Rajkishore Barik, Bit-sensitivity and Efficiency of Register Allocation
For embedded applications, the power consumption of register files makes it desirable for embedded processors to use as few registers as possible. Past research has indicated the potential for leveraging bitwidth analysis and bitwidth-aware register allocation to reduce register usage in embedded applications. We make the following contributions in evaluating and enhancing bitwidth-aware register allocation for embedded applications. First, we compare the Tallam-Gupta [POPL'03] bitwidth analysis with an idealized limit study, and show significant opportunities for enhancements. Second, we show how bitwidth-aware register allocation can be enhanced by enhanced bitwidth analysis for scalar and array variables, and also by enhanced coalescing of variables. Third, we use our prototype implementation of bitwidth-aware register allocation in GCC to compare the number of dynamic spill load/store instructions resulting from a) bitwidth-unaware allocation, b) bitwidth-aware allocation, c) enhanced bitwidth-aware allocation, and d) ideal profile-driven bitwidth-aware allocation. Our results show that our enhancements can reduce the number of dynamic spill load/store instructions to between 3% and 27% of the number obtained from the Tallam-Gupta algorithm. These results are also applicable to reconfigurable multicore processors that allow software to configure the number and bitwidth of registers in different phases for power efficiency.
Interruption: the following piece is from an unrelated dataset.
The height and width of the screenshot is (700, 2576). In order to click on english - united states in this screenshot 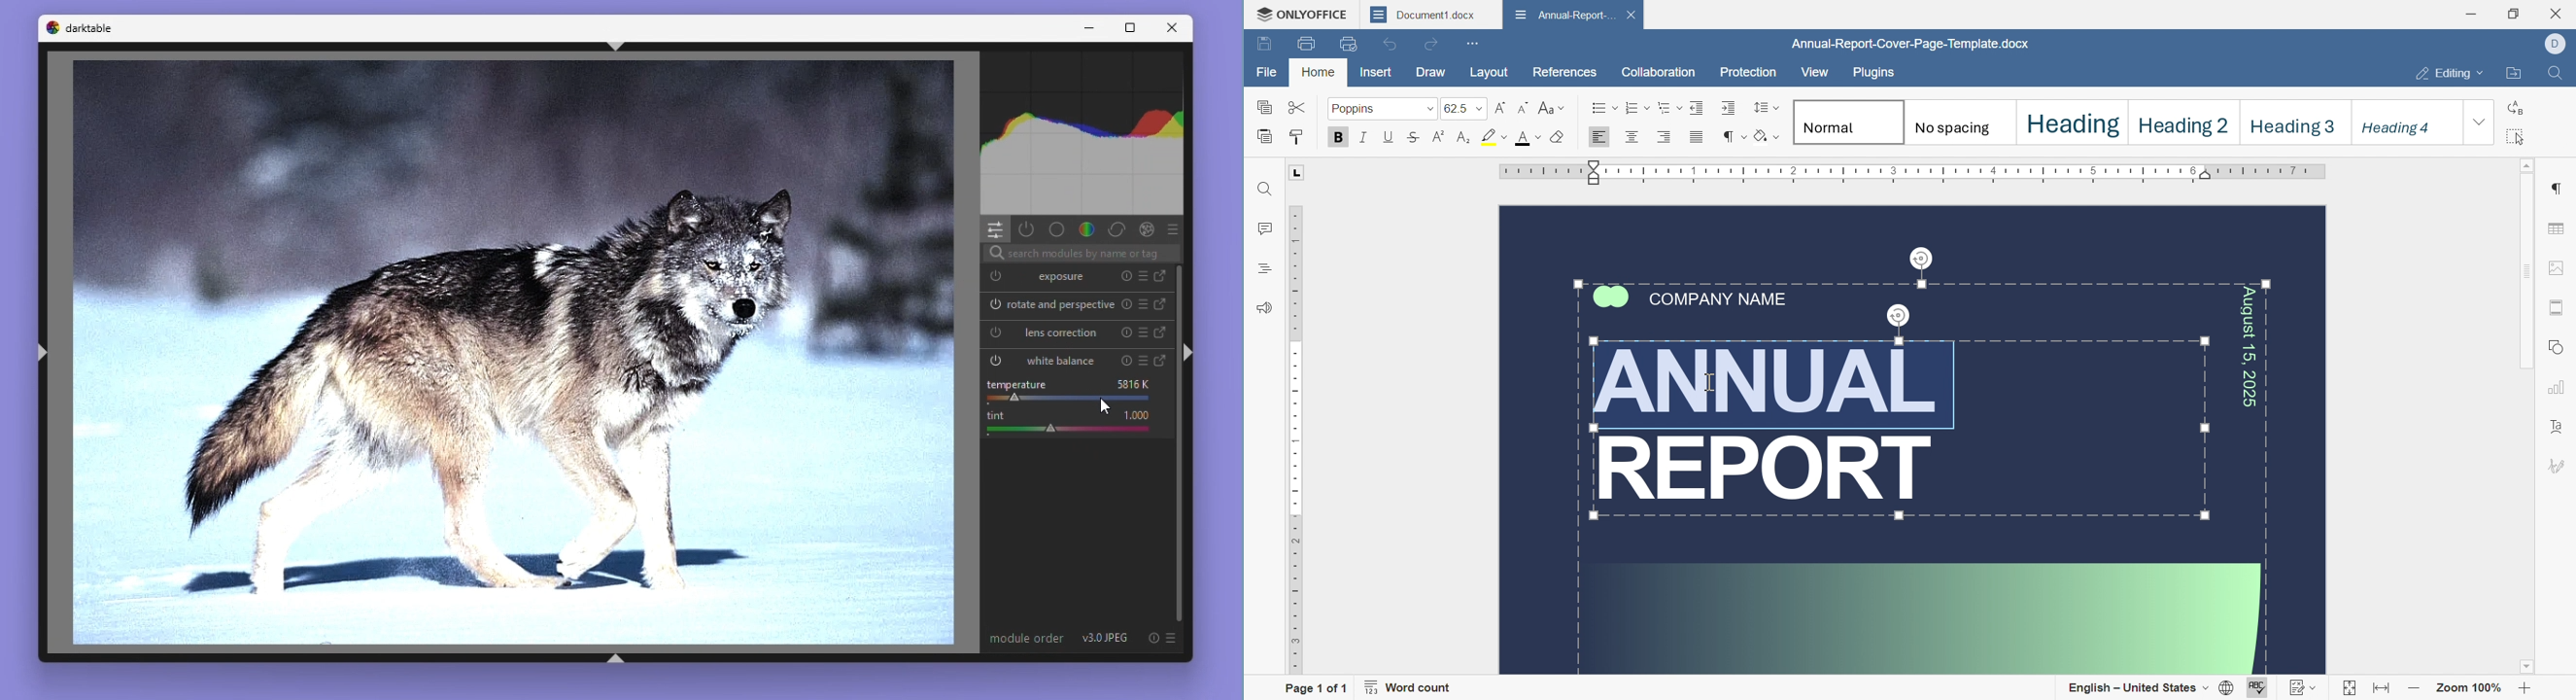, I will do `click(2138, 688)`.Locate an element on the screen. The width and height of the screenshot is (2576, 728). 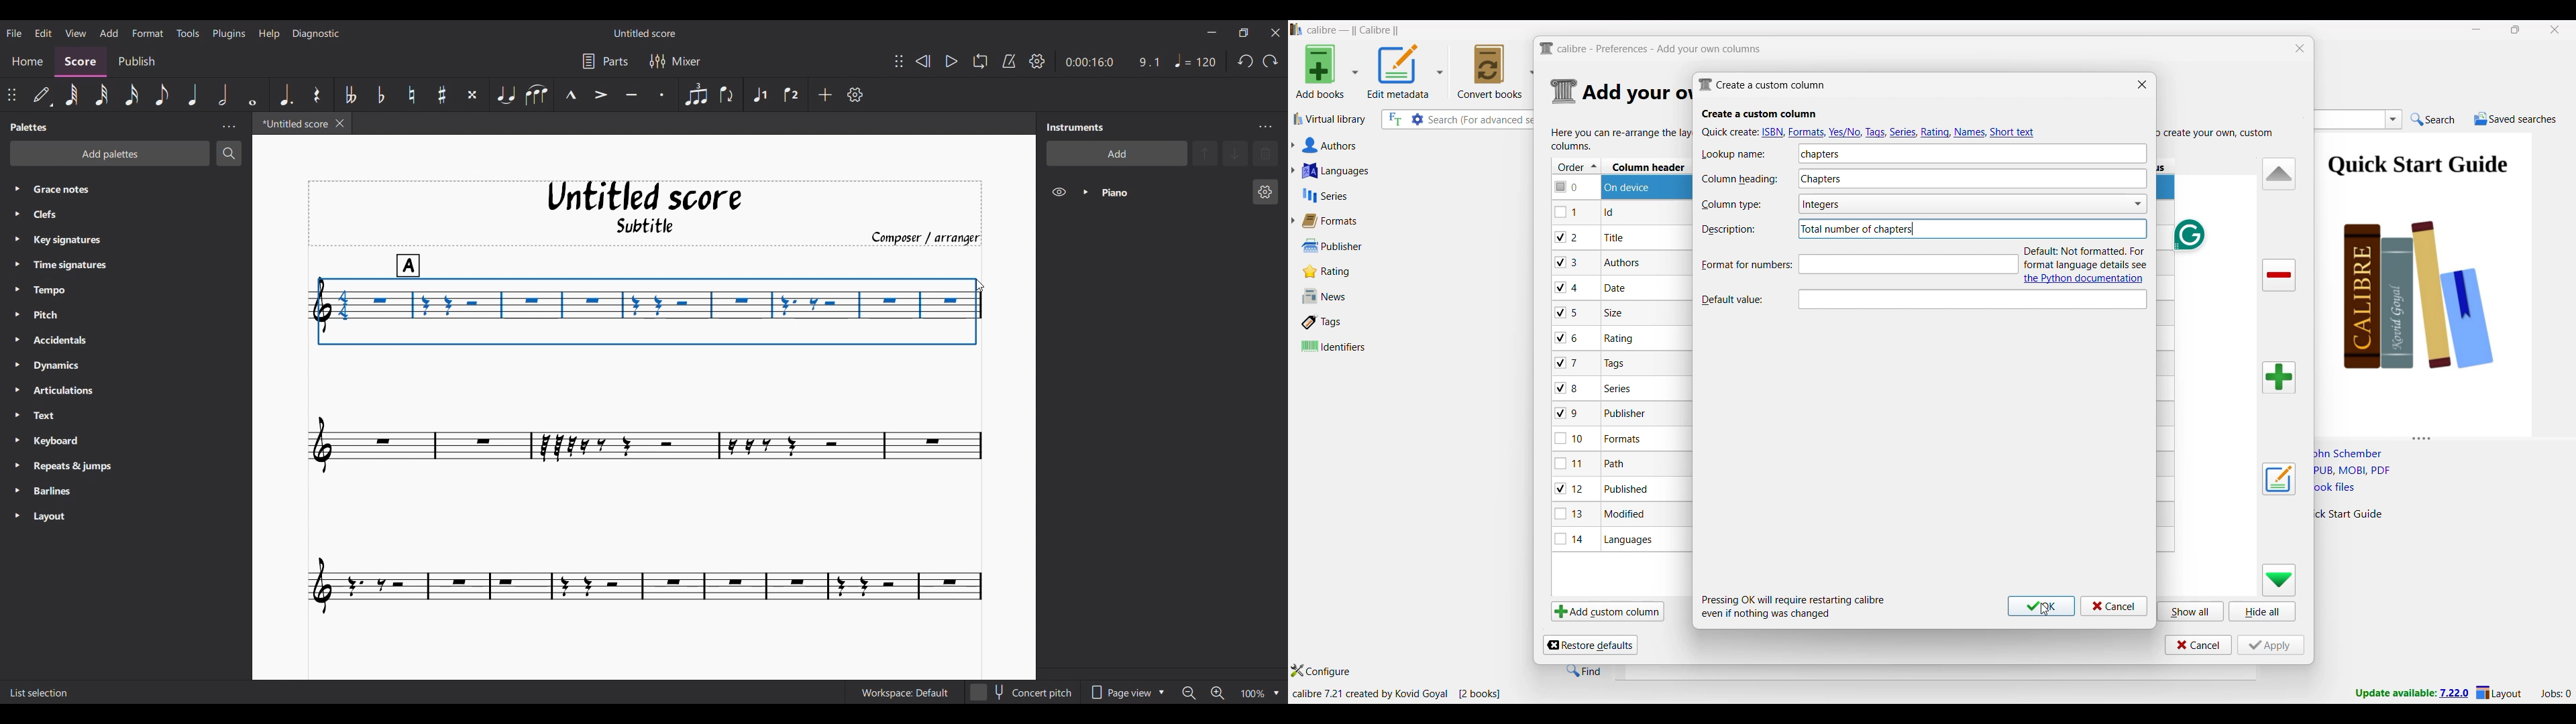
32nd note is located at coordinates (100, 95).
In the second part of the talk we present recent extensions to the Poletto-Sarkar Linear Scan register allocation algorithm [TOPLAS'99]. We propose two Extended Linear Scan (ELS) algorithms that retain the compile-time efficiency of past Linear Scan algorithms at the same time delivering performance that can match or surpass that of Graph Coloring. Specifically, we highlight three fundamental theoretical limitations in using Graph Coloring as a foundation for global register allocation, and introduce a basic Extended Linear Scan algorithm, ELS_0, which addresses all three limitations for the problem of Spill-Free Register Allocation. We introduce the ELS_1 algorithm which extends ELS_0 to obtain a greedy algorithm for the problem of Register Allocation with Total Spills. Finally, we present experimental results to compare the Graph Coloring and Extended Linear Scan algorithms. Our results show that the space and time used by ELS_1 is significantly smaller than those used by GC --- the compile-time speedups for ELS_1 relative to GC varied from 15 to 68 times. In addition, the resulting execution time improved by up to 5.8% for ELS_1 relative to GC, with an average improvement of 2.3%.